• **About this task**:
Leave out any picture and return the remaining listing below exactly as given.

== Segment start ==

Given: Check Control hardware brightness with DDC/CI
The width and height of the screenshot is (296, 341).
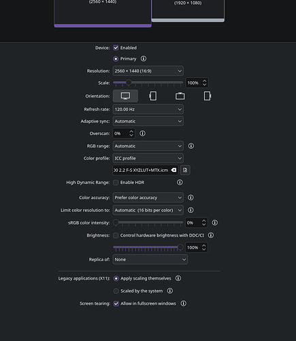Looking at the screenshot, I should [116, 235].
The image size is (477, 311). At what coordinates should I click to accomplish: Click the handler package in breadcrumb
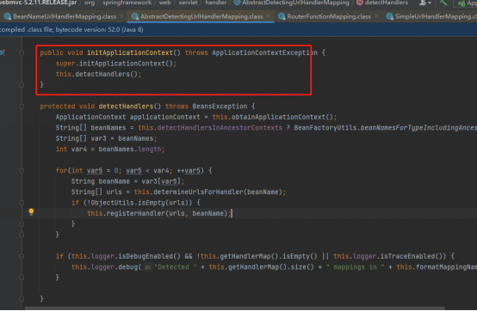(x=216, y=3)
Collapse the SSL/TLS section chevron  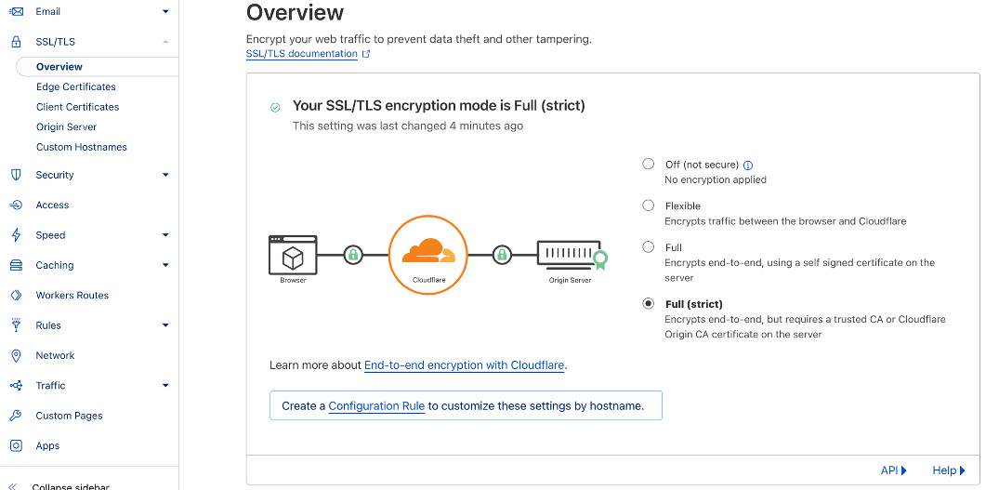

== Segment end ==

• **Exercise result**:
Given: Check Control hardware brightness with DDC/CI
The width and height of the screenshot is (296, 341).
Looking at the screenshot, I should [116, 235].
The image size is (477, 311). At what coordinates should I click to accomplish: Click the handler package in breadcrumb
(x=216, y=3)
Collapse the SSL/TLS section chevron  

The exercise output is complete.